> _Passage given_:
****
The good news is that this is a fertile time for new thinking about how to improve global economic governance. The era of the irresistibility of the Washington Consensus is over, both in the developing and the developed world. In the aftermath of the crash, there is a newfound intellectual and political courage to change the rules of the international economy in order to achieve greater stability, prosperity, fairness and a space for democratic control over economic arrangements. There are five areas where the left should lead the call for reform to the terms of globalisation.
1. Promoting trade on fair terms
The sharp drop-off in world trade since 2008 has slowed down global recovery from the crash. For 14 years the Doha round of multilateral trade talks has been staggering on without progress, despite numerous efforts to revive it, and in its place has come a wave of trade bilateralism – most notably the current effort to establish a US-EU transatlantic trade deal (TTIP).
Championing the revival of world trade should be at the heart of Britain’s foreign economic policy. But the terms of trade should no longer be as divorced from progressive values as they once were. In particular, World Trade Organisation rules currently pay no regard to labour standards in member states. The requirement to observe basic workers’ rights – freedom of association, freedom to bargain collectively, eliminating workplace abuse and measures to block discrimination – should be hard-wired into these rules, not least as an incentive for member governments to improve working conditions as global trade recovers.
The most pressing trade issue facing Britain is TTIP. In the absence of progress on a world trade deal, bilateral deals with major partners can be beneficial, provided they don’t explicitly or inadvertently erect trade barriers with other nations. But political consent for TTIP should point the left towards challenging provisions in the emerging deal that put constraints on national decision-making. Specifically, governments should reserve the power to exclude key public services (such as the NHS) from market access; and dispute mechanisms between foreign investors and national governments must not allow corporations to overturn the sovereign decisions of elected governments. These provisions are essential to demonstrate that free trade does not come at the expense of governments’ ability to run their own countries and manage their own economies.
****
> _Exercise aim_:
Give the passage on global economic governance again, between "1. Promoting trade" and "trade deal (TTIP).", inclusive, replacing "staggering on" with "limping along".

> _Supplied material_:
****
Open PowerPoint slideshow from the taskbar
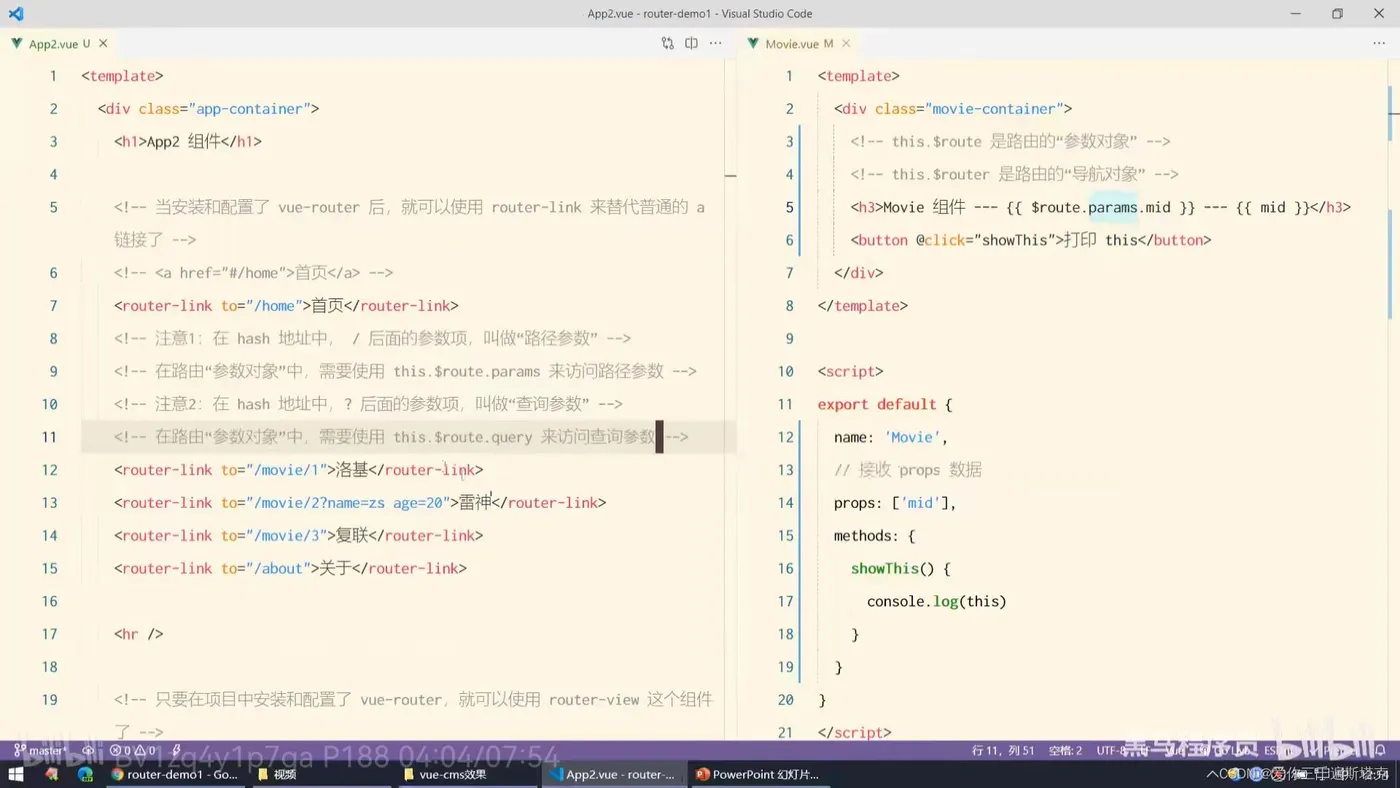The width and height of the screenshot is (1400, 788). (756, 774)
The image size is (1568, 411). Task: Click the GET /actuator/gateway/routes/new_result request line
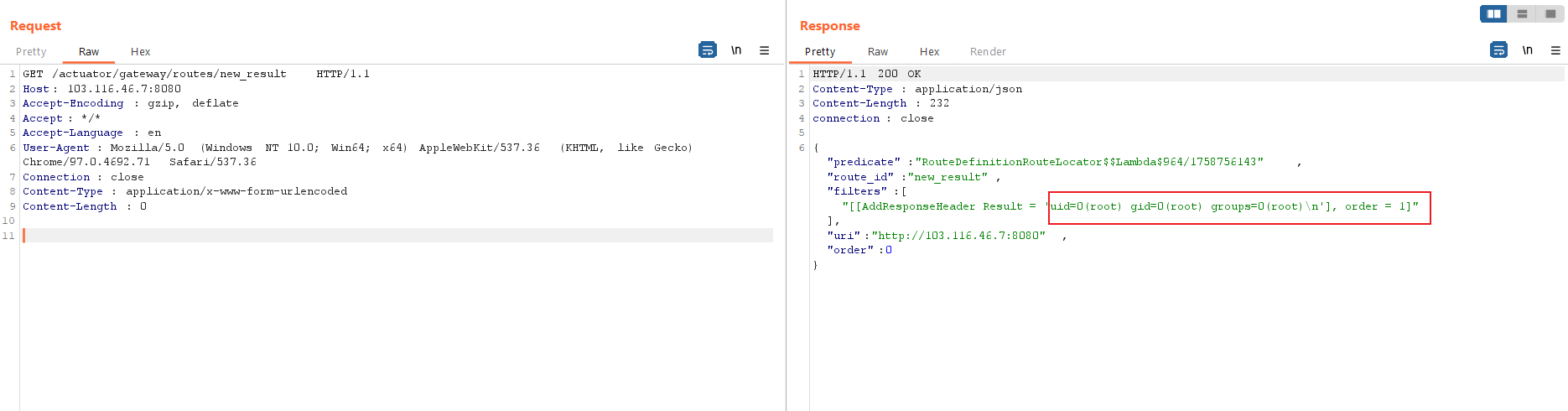pos(168,74)
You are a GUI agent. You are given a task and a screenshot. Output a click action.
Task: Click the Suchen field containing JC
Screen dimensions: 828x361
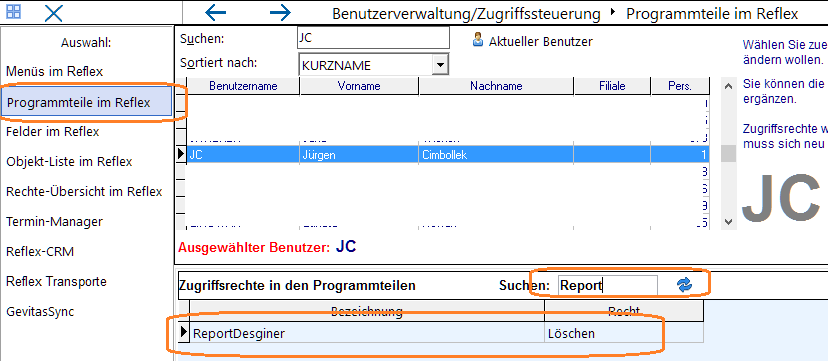[373, 38]
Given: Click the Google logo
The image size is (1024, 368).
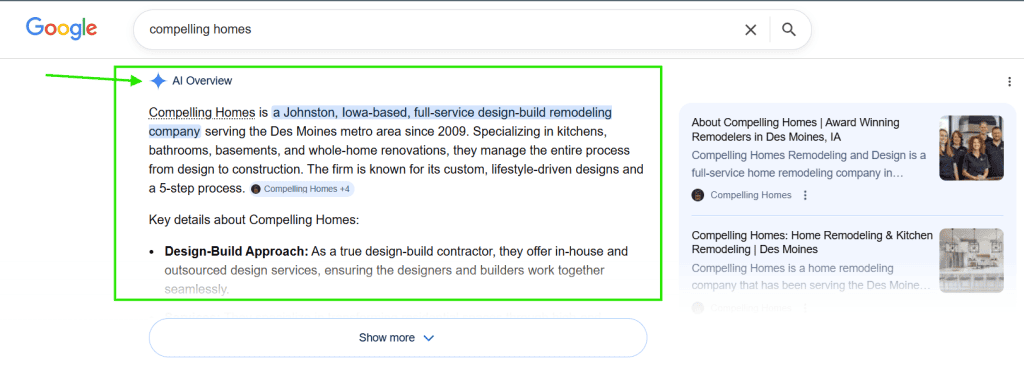Looking at the screenshot, I should (x=61, y=28).
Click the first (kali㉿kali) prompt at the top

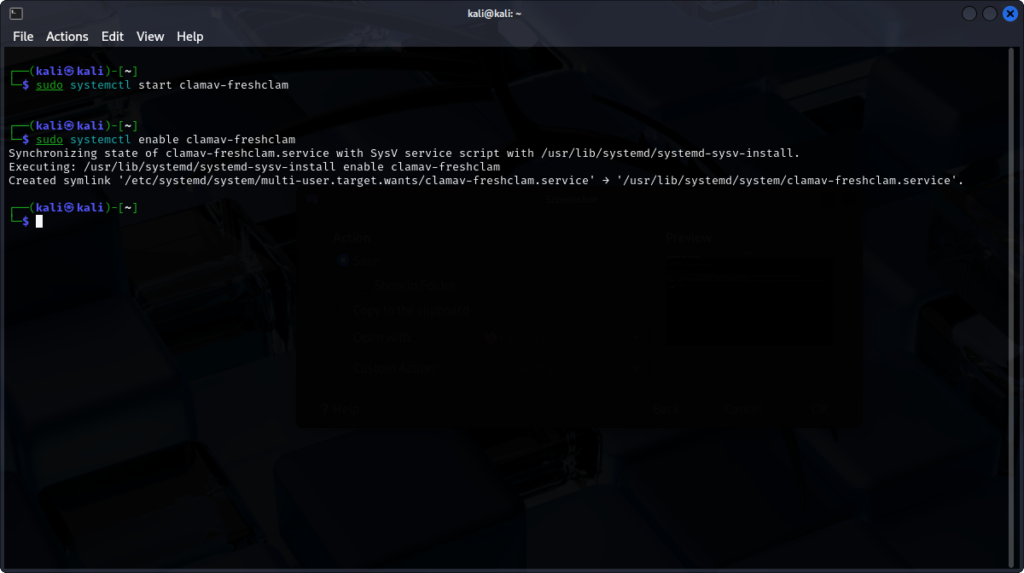68,71
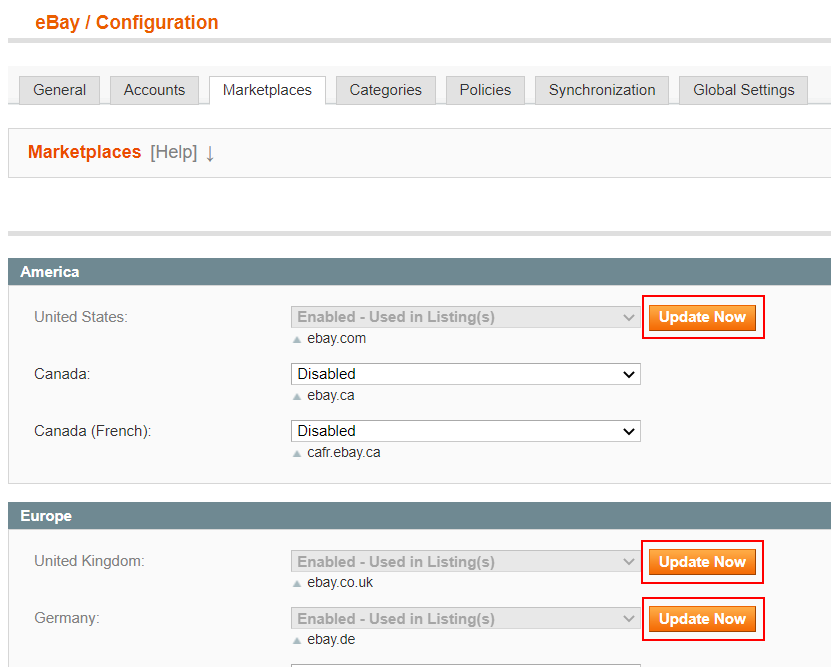Open the Marketplaces [Help] link
This screenshot has height=667, width=831.
point(173,153)
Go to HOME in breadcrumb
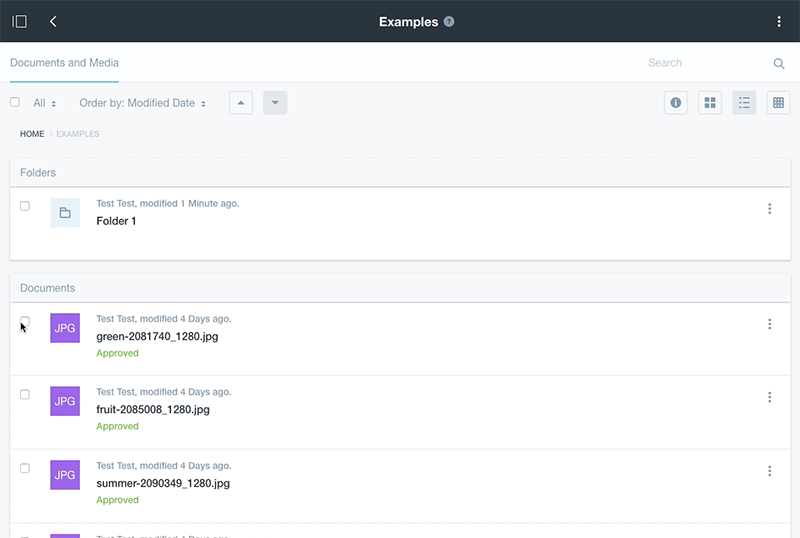Screen dimensions: 800x538 pos(32,134)
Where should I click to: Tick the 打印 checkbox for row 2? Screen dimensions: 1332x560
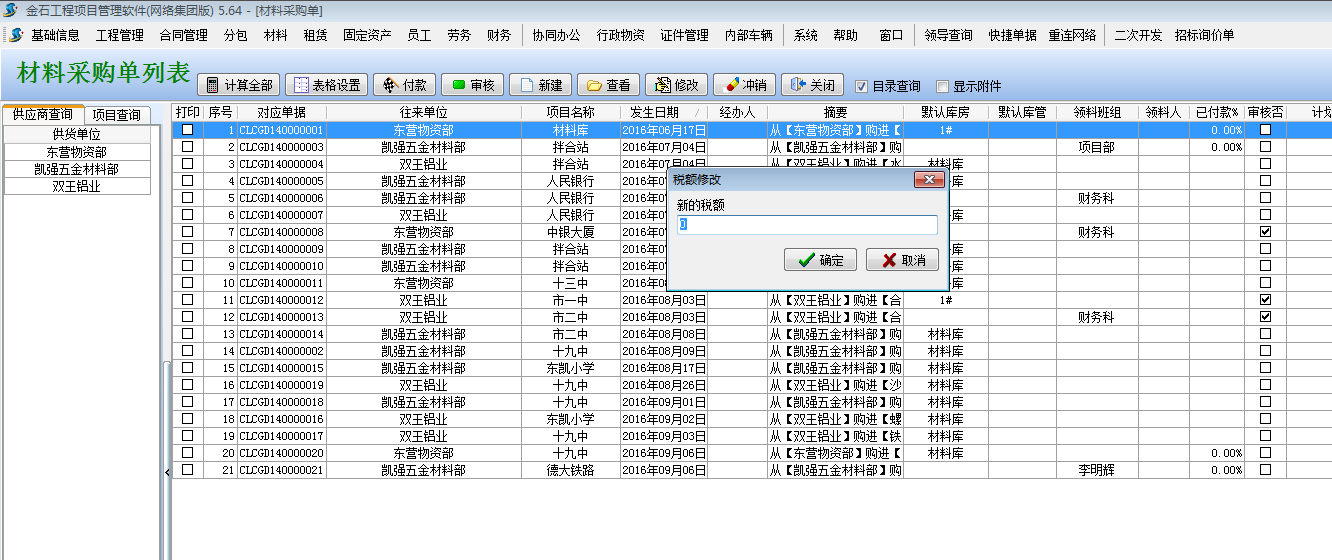187,147
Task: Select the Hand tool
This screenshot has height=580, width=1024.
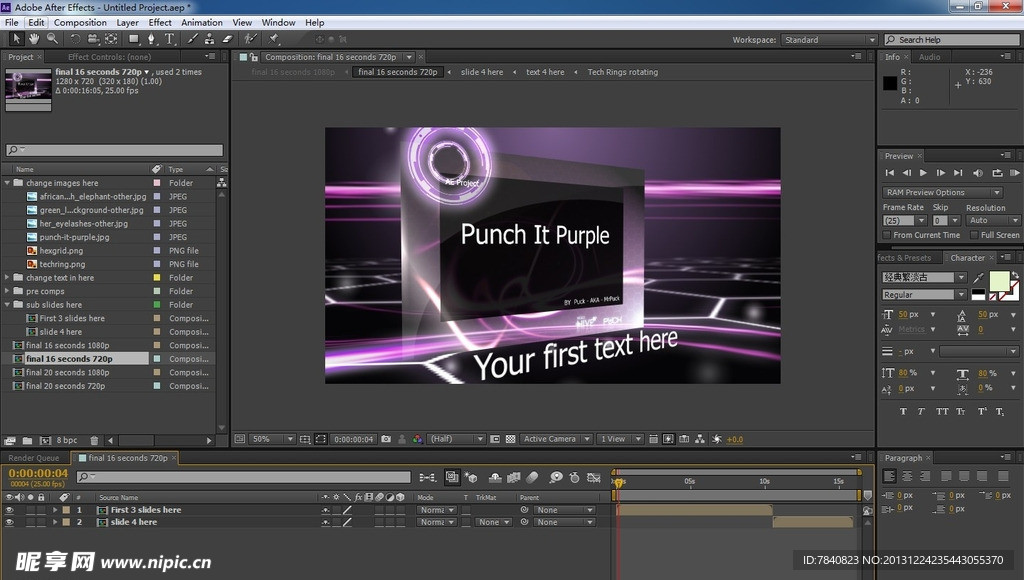Action: tap(34, 39)
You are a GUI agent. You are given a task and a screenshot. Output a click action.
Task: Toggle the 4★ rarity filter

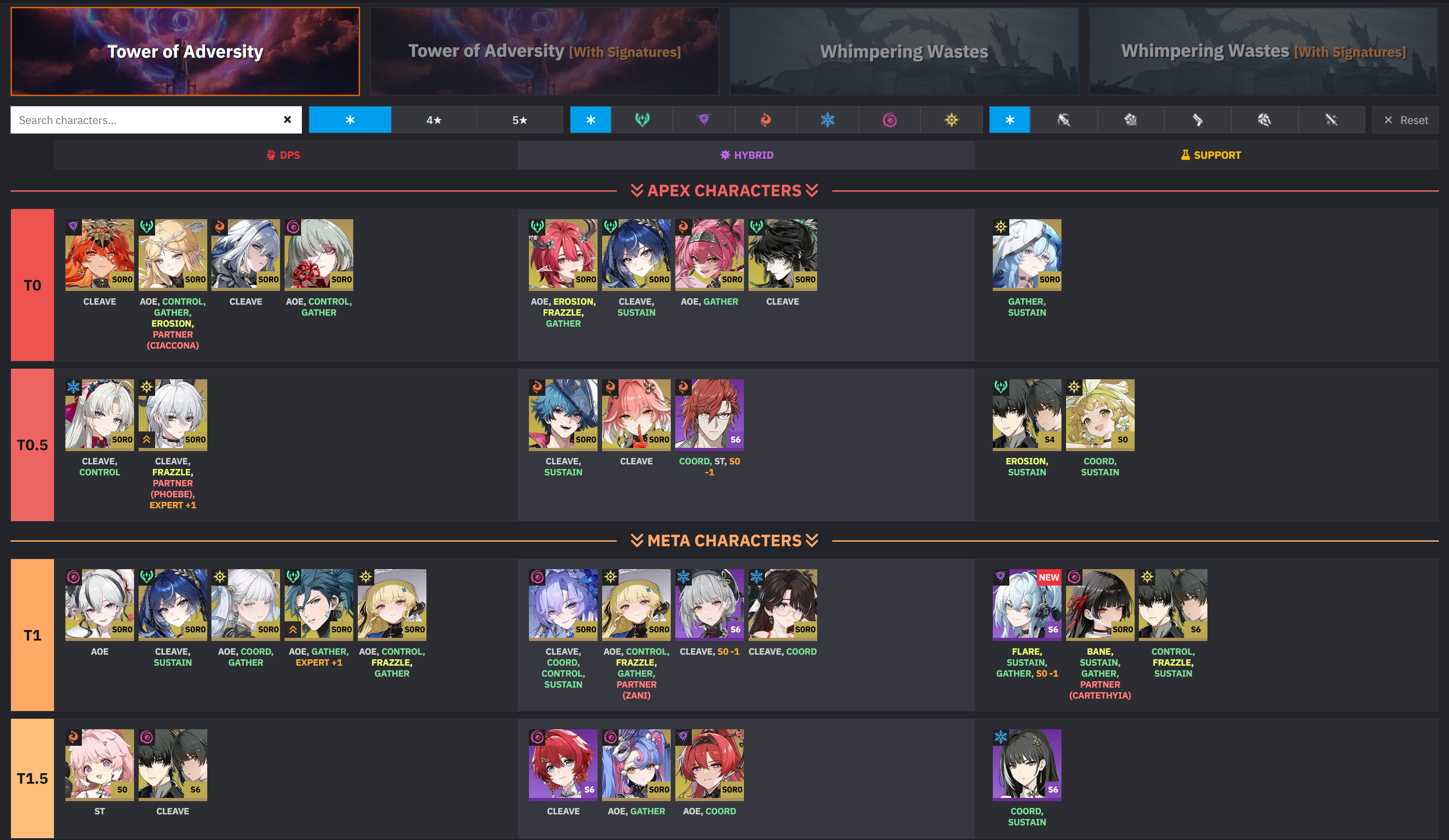(434, 119)

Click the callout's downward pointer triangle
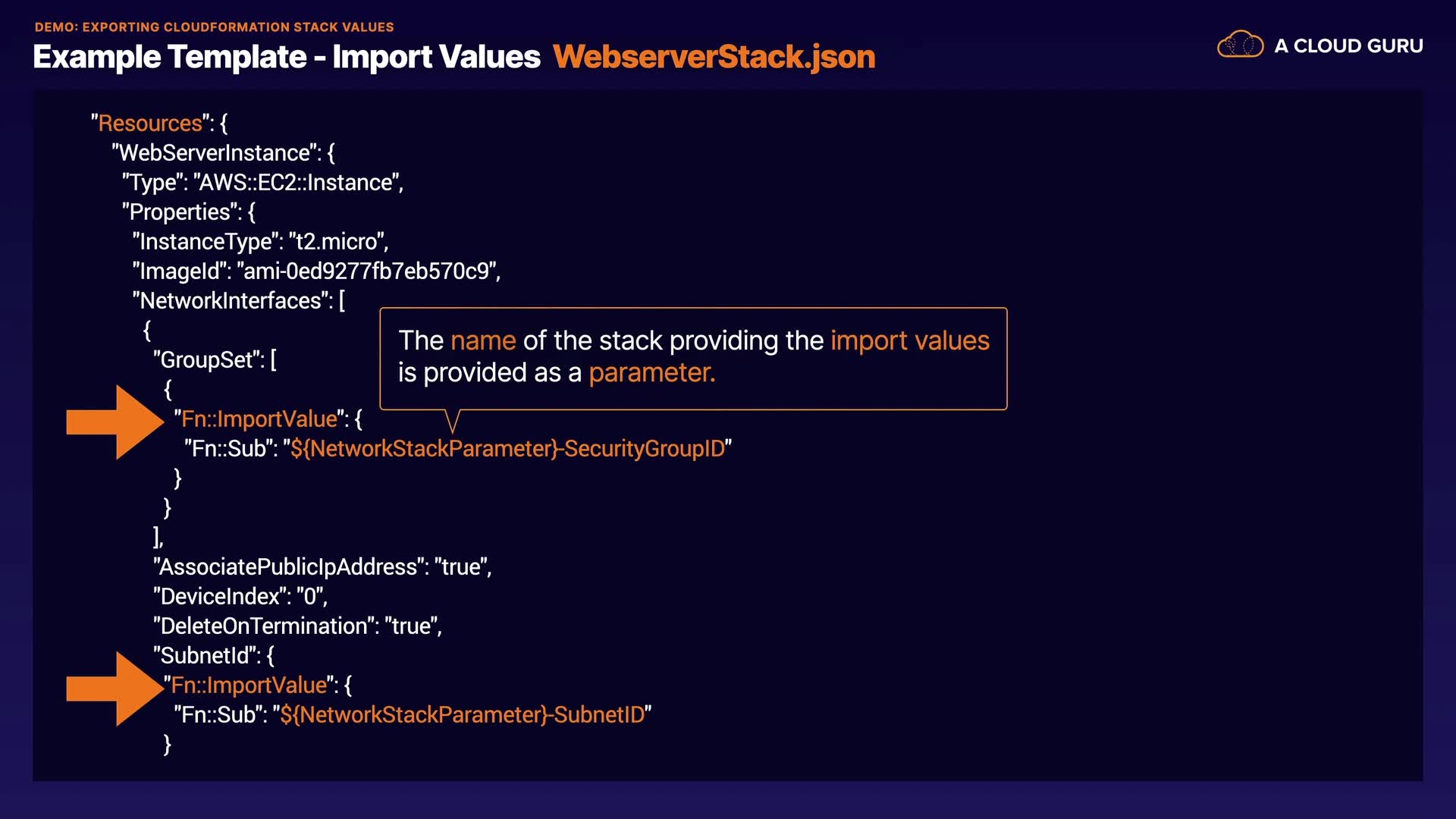pyautogui.click(x=453, y=421)
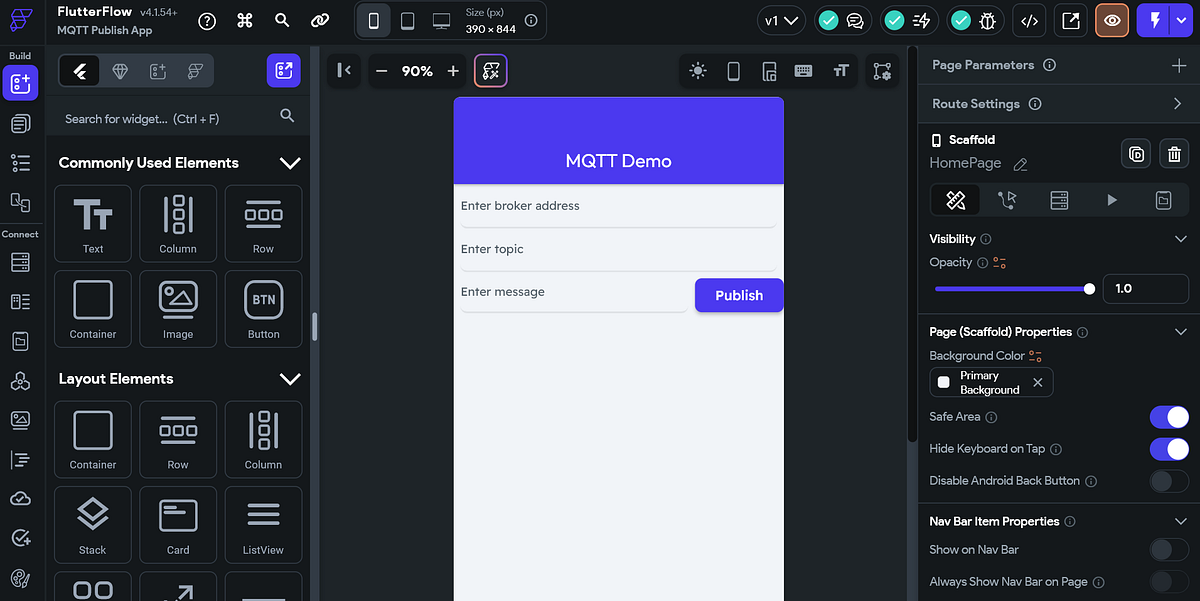Viewport: 1200px width, 601px height.
Task: Disable Hide Keyboard on Tap
Action: tap(1169, 449)
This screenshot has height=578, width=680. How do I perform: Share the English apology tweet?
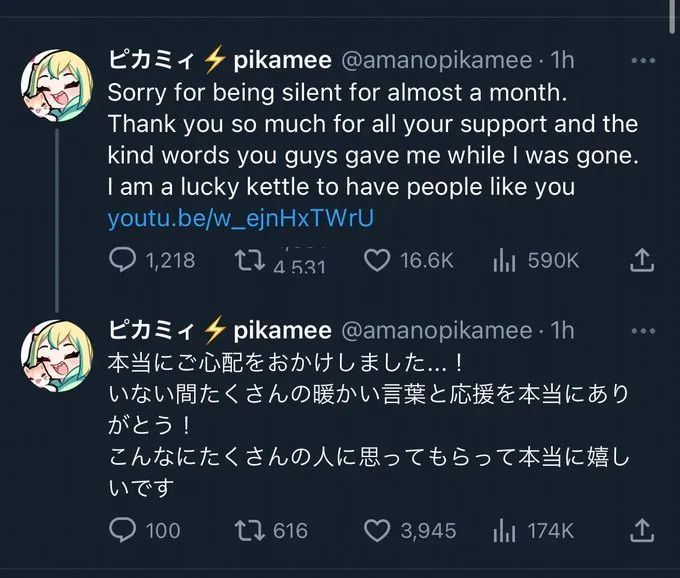click(x=643, y=261)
****
> _Solution below_:
1. Promoting trade on fair terms
The sharp drop-off in world trade since 2008 has slowed down global recovery from the crash. For 14 years the Doha round of multilateral trade talks has been limping along without progress, despite numerous efforts to revive it, and in its place has come a wave of trade bilateralism – most notably the current effort to establish a US-EU transatlantic trade deal (TTIP).